WHAT THE TASK ASKS: Rewrite the records that begin at the line containing "Viewport: 813px width, 576px height." and run through the end of the records, replacing "magnifier" with "search" and keeping everything else the same. Omit the pictures from your answer.

***

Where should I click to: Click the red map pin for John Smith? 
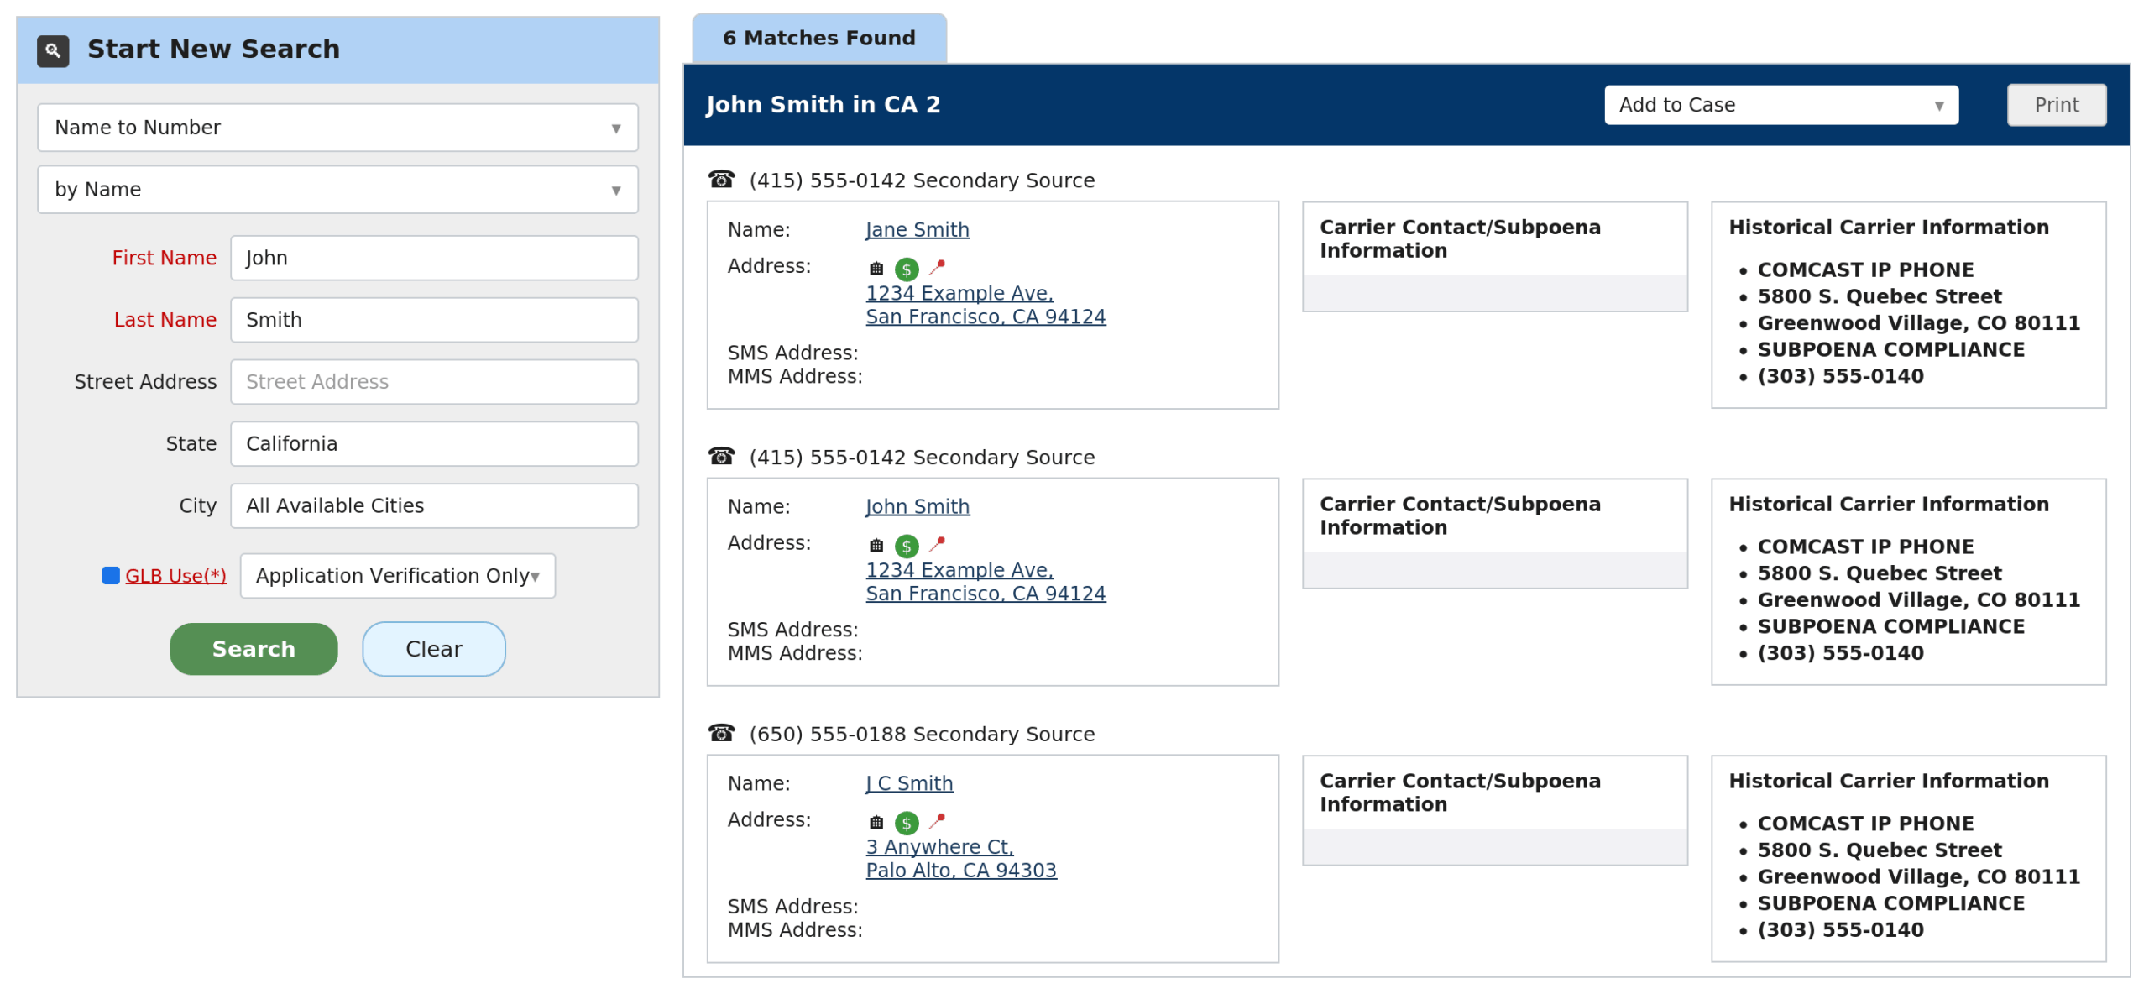pos(937,543)
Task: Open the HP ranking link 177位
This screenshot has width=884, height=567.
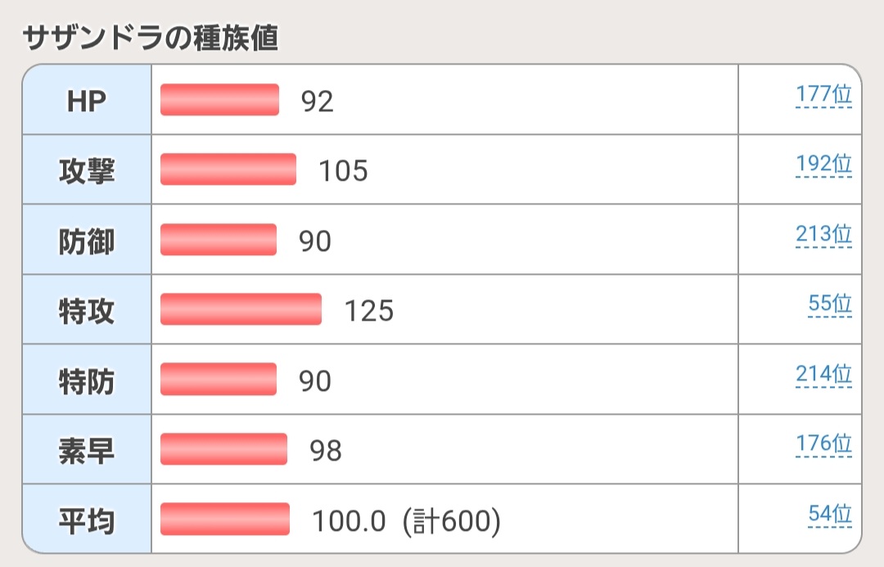Action: tap(823, 95)
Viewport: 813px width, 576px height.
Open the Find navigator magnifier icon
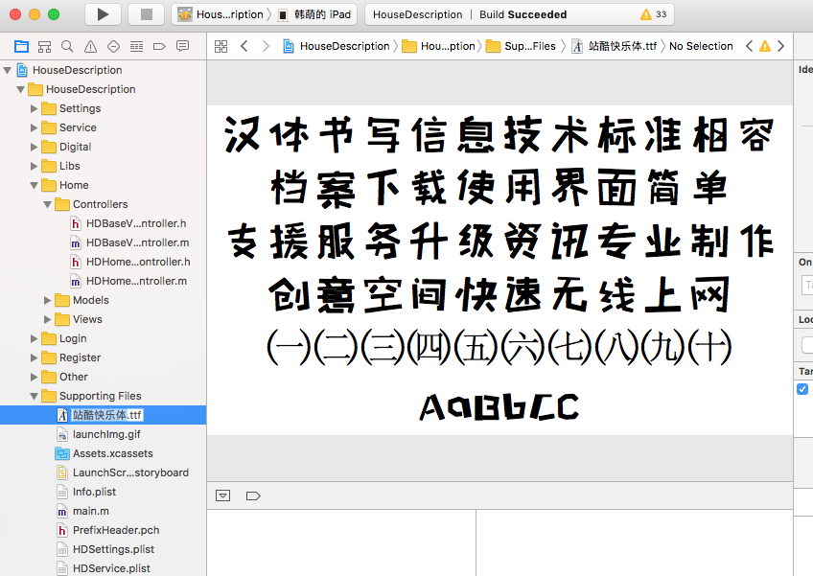tap(67, 46)
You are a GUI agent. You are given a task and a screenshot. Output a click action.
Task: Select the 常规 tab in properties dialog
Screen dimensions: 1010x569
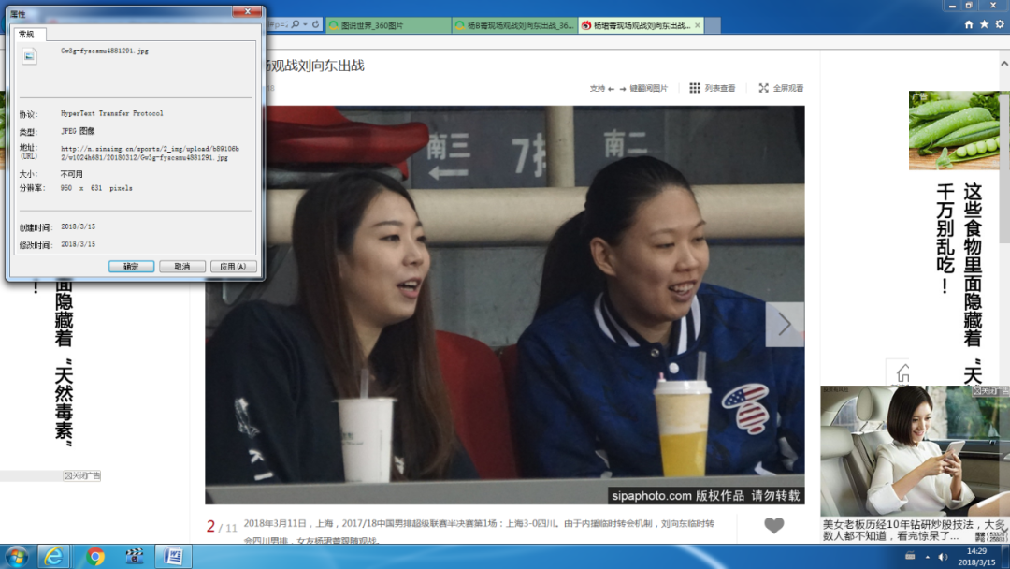[x=26, y=34]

***

RIGHT ANSWER:
Viewport: 813px width, 576px height.
Open the Find navigator search icon
tap(67, 46)
You are a GUI agent. You are given a task and a screenshot. Output a click action.
Task: Select the 常规 tab in properties dialog
Screen dimensions: 1010x569
[x=26, y=34]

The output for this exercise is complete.